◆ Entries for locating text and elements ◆
+===+

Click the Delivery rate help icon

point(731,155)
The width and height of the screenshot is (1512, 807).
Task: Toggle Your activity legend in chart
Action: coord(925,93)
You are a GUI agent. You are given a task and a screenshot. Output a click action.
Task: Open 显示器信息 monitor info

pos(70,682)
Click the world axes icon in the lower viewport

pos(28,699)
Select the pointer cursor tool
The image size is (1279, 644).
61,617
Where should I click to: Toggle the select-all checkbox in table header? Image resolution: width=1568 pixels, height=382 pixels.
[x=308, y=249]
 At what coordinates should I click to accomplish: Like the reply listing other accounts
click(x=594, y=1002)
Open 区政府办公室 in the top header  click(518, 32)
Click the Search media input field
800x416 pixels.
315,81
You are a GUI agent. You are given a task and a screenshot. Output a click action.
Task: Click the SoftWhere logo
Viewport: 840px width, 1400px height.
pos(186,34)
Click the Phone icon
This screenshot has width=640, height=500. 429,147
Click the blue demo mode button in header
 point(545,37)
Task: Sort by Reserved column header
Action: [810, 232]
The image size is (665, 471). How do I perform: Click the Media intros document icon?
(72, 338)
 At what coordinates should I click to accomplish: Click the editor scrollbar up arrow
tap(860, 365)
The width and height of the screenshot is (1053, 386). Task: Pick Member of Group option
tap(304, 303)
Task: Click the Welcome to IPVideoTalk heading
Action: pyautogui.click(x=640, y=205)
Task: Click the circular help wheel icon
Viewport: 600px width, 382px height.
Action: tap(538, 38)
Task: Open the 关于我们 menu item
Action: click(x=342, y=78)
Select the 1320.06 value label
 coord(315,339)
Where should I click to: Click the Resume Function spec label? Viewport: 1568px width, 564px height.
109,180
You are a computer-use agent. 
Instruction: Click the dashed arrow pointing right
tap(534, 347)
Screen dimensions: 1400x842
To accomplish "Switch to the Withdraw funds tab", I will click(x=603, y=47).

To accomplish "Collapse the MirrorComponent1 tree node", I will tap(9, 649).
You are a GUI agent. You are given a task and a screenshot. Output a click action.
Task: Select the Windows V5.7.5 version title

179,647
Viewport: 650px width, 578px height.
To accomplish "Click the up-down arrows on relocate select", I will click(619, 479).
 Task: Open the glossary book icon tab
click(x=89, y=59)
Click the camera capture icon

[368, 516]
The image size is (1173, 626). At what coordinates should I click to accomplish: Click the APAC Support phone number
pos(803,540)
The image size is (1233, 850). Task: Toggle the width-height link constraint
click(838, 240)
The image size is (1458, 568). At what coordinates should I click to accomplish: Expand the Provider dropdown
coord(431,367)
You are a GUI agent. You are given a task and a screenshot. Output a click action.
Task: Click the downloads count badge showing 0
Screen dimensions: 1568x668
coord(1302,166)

+===+

◆ BRIEF ◆
Give every line of the records above as a JSON list of strings, one string per line, leaving out blank lines.

◆ WRITTEN RESPONSE ◆
[
  "Click the Delivery rate help icon",
  "point(731,155)",
  "The width and height of the screenshot is (1512, 807).",
  "Task: Toggle Your activity legend in chart",
  "Action: coord(925,93)",
  "You are a GUI agent. You are given a task and a screenshot. Output a click action.",
  "Task: Open 显示器信息 monitor info",
  "pos(70,682)",
  "Click the world axes icon in the lower viewport",
  "pos(28,699)",
  "Select the pointer cursor tool",
  "The image size is (1279, 644).",
  "61,617",
  "Where should I click to: Toggle the select-all checkbox in table header? Image resolution: width=1568 pixels, height=382 pixels.",
  "[x=308, y=249]",
  " At what coordinates should I click to accomplish: Like the reply listing other accounts",
  "click(x=594, y=1002)",
  "Open 区政府办公室 in the top header  click(518, 32)",
  "Click the Search media input field",
  "800x416 pixels.",
  "315,81",
  "You are a GUI agent. You are given a task and a screenshot. Output a click action.",
  "Task: Click the SoftWhere logo",
  "Viewport: 840px width, 1400px height.",
  "pos(186,34)",
  "Click the Phone icon",
  "This screenshot has width=640, height=500. 429,147",
  "Click the blue demo mode button in header",
  " point(545,37)",
  "Task: Sort by Reserved column header",
  "Action: [810, 232]",
  "The image size is (665, 471). How do I perform: Click the Media intros document icon?",
  "(72, 338)",
  " At what coordinates should I click to accomplish: Click the editor scrollbar up arrow",
  "tap(860, 365)",
  "The width and height of the screenshot is (1053, 386). Task: Pick Member of Group option",
  "tap(304, 303)",
  "Task: Click the Welcome to IPVideoTalk heading",
  "Action: pyautogui.click(x=640, y=205)",
  "Task: Click the circular help wheel icon",
  "Viewport: 600px width, 382px height.",
  "Action: tap(538, 38)",
  "Task: Open the 关于我们 menu item",
  "Action: click(x=342, y=78)",
  "Select the 1320.06 value label",
  " coord(315,339)",
  "Where should I click to: Click the Resume Function spec label? Viewport: 1568px width, 564px height.",
  "109,180",
  "You are a computer-use agent. ",
  "Instruction: Click the dashed arrow pointing right",
  "tap(534, 347)",
  "Screen dimensions: 1400x842",
  "To accomplish \"Switch to the Withdraw funds tab\", I will click(x=603, y=47).",
  "To accomplish \"Collapse the MirrorComponent1 tree node\", I will tap(9, 649).",
  "You are a GUI agent. You are given a task and a screenshot. Output a click action.",
  "Task: Select the Windows V5.7.5 version title",
  "179,647",
  "Viewport: 650px width, 578px height.",
  "To accomplish \"Click the up-down arrows on relocate select\", I will click(619, 479).",
  " Task: Open the glossary book icon tab",
  "click(x=89, y=59)",
  "Click the camera capture icon",
  "[368, 516]",
  "The image size is (1173, 626). At what coordinates should I click to accomplish: Click the APAC Support phone number",
  "pos(803,540)",
  "The image size is (1233, 850). Task: Toggle the width-height link constraint",
  "click(838, 240)",
  "The image size is (1458, 568). At what coordinates should I click to accomplish: Expand the Provider dropdown",
  "coord(431,367)",
  "You are a GUI agent. You are given a task and a screenshot. Output a click action.",
  "Task: Click the downloads count badge showing 0",
  "Screen dimensions: 1568x668",
  "coord(1302,166)"
]